::: PROVIDED DATA

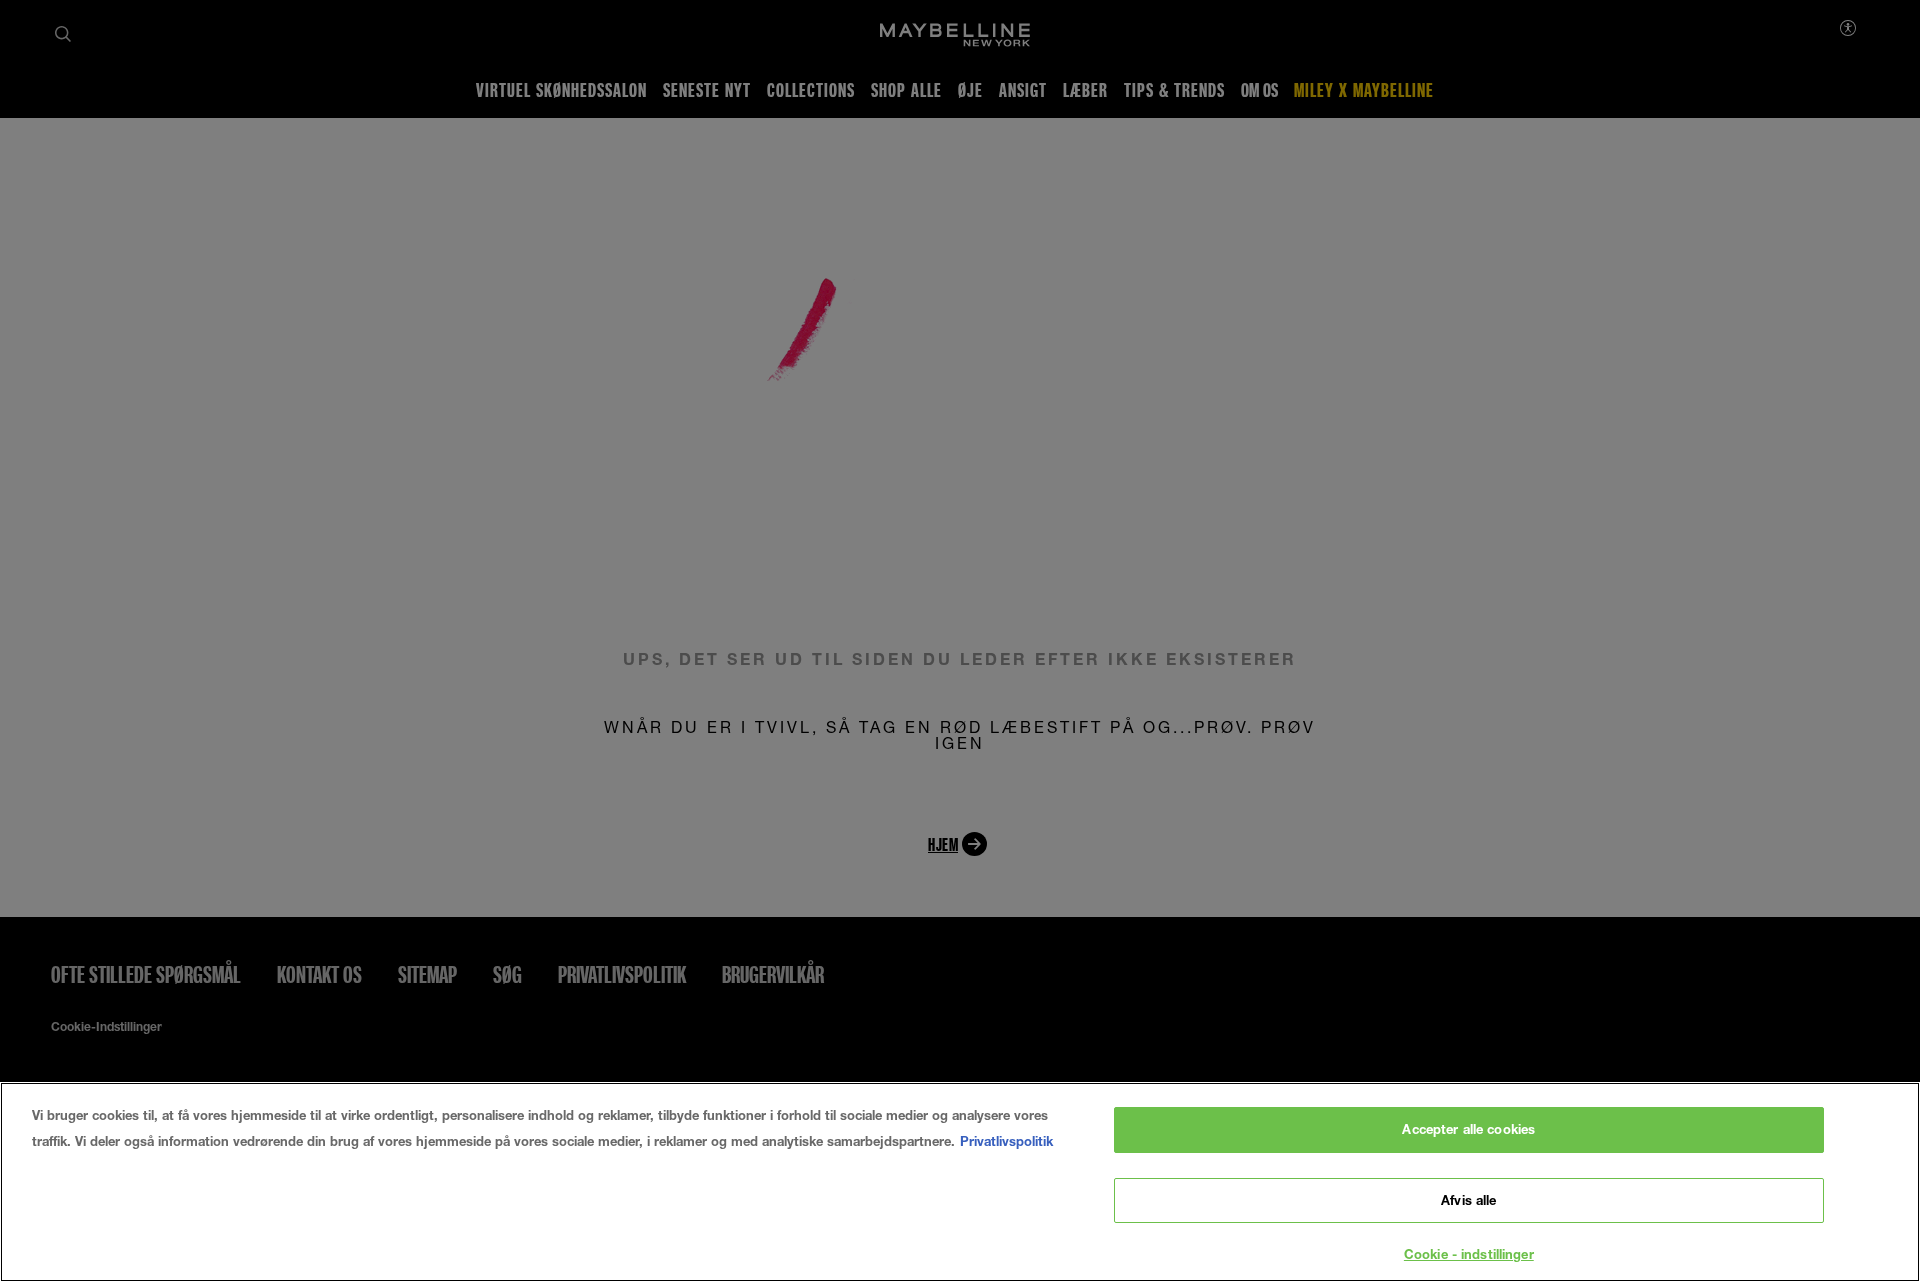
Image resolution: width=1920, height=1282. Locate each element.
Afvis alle (1468, 1200)
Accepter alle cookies (1468, 1129)
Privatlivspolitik (1006, 1141)
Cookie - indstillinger (1469, 1254)
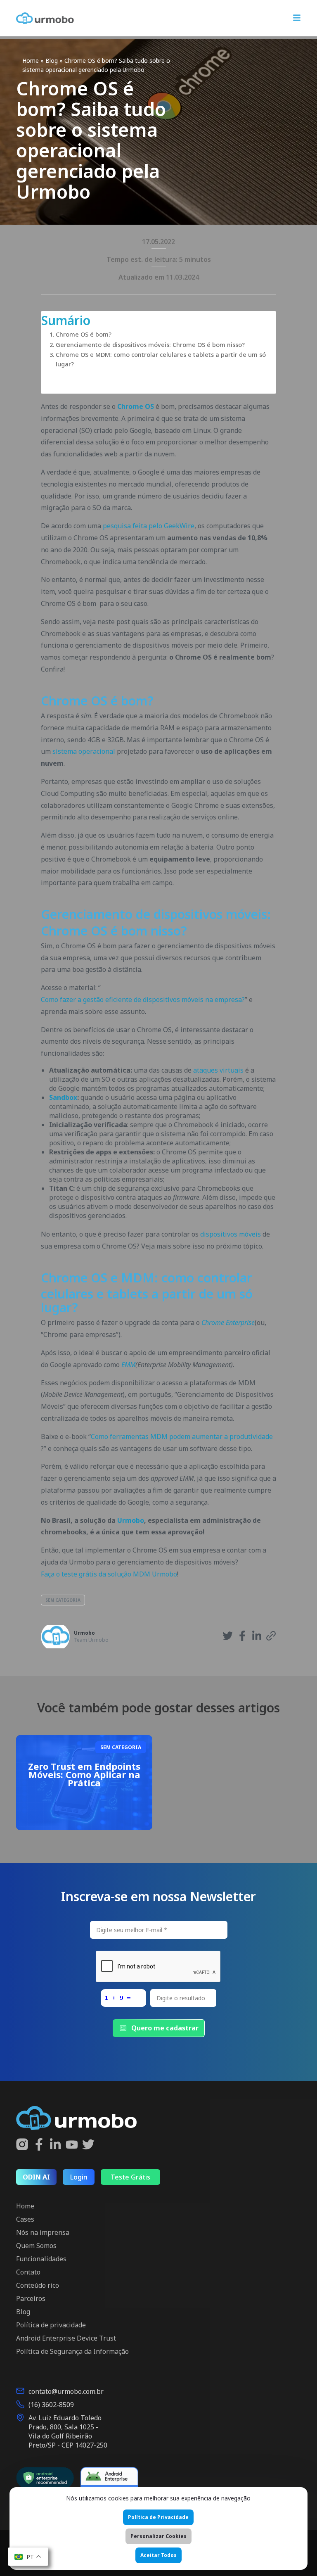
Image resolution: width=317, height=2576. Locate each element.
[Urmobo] (45, 18)
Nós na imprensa (42, 2232)
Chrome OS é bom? (83, 334)
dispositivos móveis (230, 1234)
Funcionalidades (41, 2258)
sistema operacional (83, 751)
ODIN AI (36, 2177)
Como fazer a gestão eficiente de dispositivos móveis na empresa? (143, 999)
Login (79, 2177)
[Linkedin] (55, 2145)
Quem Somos (36, 2245)
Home (30, 60)
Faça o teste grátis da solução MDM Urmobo (109, 1574)
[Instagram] (22, 2145)
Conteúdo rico (37, 2285)
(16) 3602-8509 (51, 2404)
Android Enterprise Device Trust (66, 2338)
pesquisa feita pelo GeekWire (148, 525)
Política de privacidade (51, 2324)
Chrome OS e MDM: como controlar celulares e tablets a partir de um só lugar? (161, 359)
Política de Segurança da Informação (72, 2351)
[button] (227, 1637)
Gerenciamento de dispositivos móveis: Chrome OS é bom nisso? (150, 345)
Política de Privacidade (158, 2517)
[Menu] (297, 19)
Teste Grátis (130, 2177)
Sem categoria (62, 1600)
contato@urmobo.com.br (66, 2391)
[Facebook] (39, 2145)
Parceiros (30, 2298)
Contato (28, 2272)
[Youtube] (72, 2145)
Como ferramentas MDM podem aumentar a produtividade (182, 1436)
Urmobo (84, 1633)
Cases (25, 2219)
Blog (51, 60)
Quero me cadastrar (165, 2027)
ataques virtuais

::::::

Print each record exactly as it stands, skipping the pictures.

■ ANSWER SPACE
Image resolution: width=1920, height=1282. Locate each element.
Afvis alle (1468, 1200)
Accepter alle cookies (1468, 1129)
Privatlivspolitik (1006, 1141)
Cookie - indstillinger (1469, 1254)
Image resolution: width=317, height=2576. Locate each element.
[Urmobo] (45, 18)
Nós na imprensa (42, 2232)
Chrome OS é bom? (83, 334)
dispositivos móveis (230, 1234)
Funcionalidades (41, 2258)
sistema operacional (83, 751)
ODIN AI (36, 2177)
Como fazer a gestão eficiente de dispositivos móveis na empresa? (143, 999)
Login (79, 2177)
[Linkedin] (55, 2145)
Quem Somos (36, 2245)
Home (30, 60)
Faça o teste grátis da solução MDM Urmobo (109, 1574)
[Instagram] (22, 2145)
Conteúdo rico (37, 2285)
(16) 3602-8509 (51, 2404)
Android Enterprise Device Trust (66, 2338)
pesquisa feita pelo GeekWire (148, 525)
Política de privacidade (51, 2324)
Chrome OS e MDM: como controlar celulares e tablets a partir de um só lugar? (161, 359)
Política de Segurança da Informação (72, 2351)
[button] (227, 1637)
Gerenciamento de dispositivos móveis: Chrome OS é bom nisso? (150, 345)
Política de Privacidade (158, 2517)
[Menu] (297, 19)
Teste Grátis (130, 2177)
Sem categoria (62, 1600)
contato@urmobo.com.br (66, 2391)
[Facebook] (39, 2145)
Parceiros (30, 2298)
Contato (28, 2272)
[Youtube] (72, 2145)
Como ferramentas MDM podem aumentar a produtividade (182, 1436)
Urmobo (84, 1633)
Cases (25, 2219)
Blog (51, 60)
Quero me cadastrar (165, 2027)
ataques virtuais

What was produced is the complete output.